Last night Juney and I went out and got very drunk, although not so drunk that we couldn't walk home, which is key. The problem was that the bartender gave us free shots and I am powerless against the offer of free alcohol (unless it is being offered by strange men at the bar, in which case the feminist warning light goes on and I decline, thank you very kindly, and do not prostitute myself for a Bud, not that the men folk are beating down my door for this honor). So anyhow, I drank too much and had a terrific time, hugging Juney in the street on the way home, and felt wonderful until my head hit the pillow, and the best I can say for the rest of the night is that I wasn't sick, so hooray for that. I am the champion!

The library in our part of town is a crappy little temporary edifice right now, so today I went out and bought a couple of used books, though I was dismayed to pay $10 for them, especially since I already finished one this afternoon ("Intimacy" by Hanif Kureishi, and it was no good. His other book "The Buddha of Suburbia" is wonderful and long and funny and engaging, the absolute opposite of "Intimacy," which seems as though it was written by a different person).

In general, I'm craving letters and email full time, and devour them when they do trickle in, and wind up dissatisfied. I'm waiting for something worth waiting for, and the wait is killing me. If only everyone I know could be persuaded to write me 20 page sagas, including illustrations and many compliments and funny stories, then I could be a happy girl. As my mother told me, you must send mail to get mail--though I wonder why no one ever thinks to send mail to me first? Except for my mother. I got a card from her today with pictures of my moving-in day (me looking sweaty, Juney looking sweaty, Juney's dad looking sweaty) and Fourth of July (me drinking).

Note to self: look into sending letters to people I know.

Tomorrow Juney and I are traveling far and wide on trains and buses in order to go outlet shopping. Usually this would be like a nightmare day to me, but I'm really keen on getting a quilt for my bed. Nothing like spending money when you ain't got no job. I'm not even looking! I have gone mental. I swear to God above, the job search starts on Tuesday.

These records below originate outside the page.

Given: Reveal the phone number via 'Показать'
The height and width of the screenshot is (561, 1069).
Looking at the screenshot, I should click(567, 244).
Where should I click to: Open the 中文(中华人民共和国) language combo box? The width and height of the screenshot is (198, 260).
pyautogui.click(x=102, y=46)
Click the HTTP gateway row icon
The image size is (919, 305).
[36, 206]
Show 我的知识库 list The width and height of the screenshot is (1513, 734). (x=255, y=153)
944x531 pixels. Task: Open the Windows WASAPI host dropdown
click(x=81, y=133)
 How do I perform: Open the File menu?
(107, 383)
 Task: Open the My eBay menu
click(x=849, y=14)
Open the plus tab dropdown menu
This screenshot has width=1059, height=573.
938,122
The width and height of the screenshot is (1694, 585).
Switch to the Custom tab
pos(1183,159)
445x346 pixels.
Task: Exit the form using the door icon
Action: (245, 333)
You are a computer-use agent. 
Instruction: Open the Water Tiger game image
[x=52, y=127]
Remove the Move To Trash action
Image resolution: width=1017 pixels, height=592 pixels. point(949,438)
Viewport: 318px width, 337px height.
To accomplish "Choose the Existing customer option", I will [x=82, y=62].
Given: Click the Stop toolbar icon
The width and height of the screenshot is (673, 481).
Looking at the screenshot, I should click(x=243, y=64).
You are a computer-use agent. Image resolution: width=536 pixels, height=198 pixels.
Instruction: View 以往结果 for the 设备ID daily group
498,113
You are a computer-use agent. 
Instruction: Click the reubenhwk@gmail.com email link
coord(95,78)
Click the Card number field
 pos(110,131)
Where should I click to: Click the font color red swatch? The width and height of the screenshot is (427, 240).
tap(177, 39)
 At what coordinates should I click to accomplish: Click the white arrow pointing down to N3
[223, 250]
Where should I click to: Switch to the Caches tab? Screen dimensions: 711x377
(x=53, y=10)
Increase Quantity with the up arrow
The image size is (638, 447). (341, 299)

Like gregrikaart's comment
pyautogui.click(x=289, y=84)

Yesterday Juney's older sister and her husband and baby boy came to visit us. At lunch the husband pretty much threw the kid into my arms, panicking me because I've never held a baby before ever. Sorry to practice on your kid, buddy. I managed to sit him down on my lap, but I was made a bit nervous by the fact that he (the baby) was slumping into me--failing to support the head! Panic! Panic! But no, he was just hungry and going for my boobies, apparently. I was all like, "Baby, I'm up HERE. Stop staring at the ladies." No, actually I was complimented, because his mom is, uh, stacked, so I'm suprised he was able to make the association between my little girls up top and a food source. Oh, also, unrelated note: June's sister offered to bring me their old bureau sometime. Wahoo!

Anyway, the kids are moving in at the University now, and all around us, and I'm starting to feel like a bit of a perv for living around here and not being a student. I'm going to be preying on freshmen until I'm 30, aren't I? Oh well, I always did want to be Mrs. Robinson, and now I am. Put THAT in your pantry with your cupcakes, baby.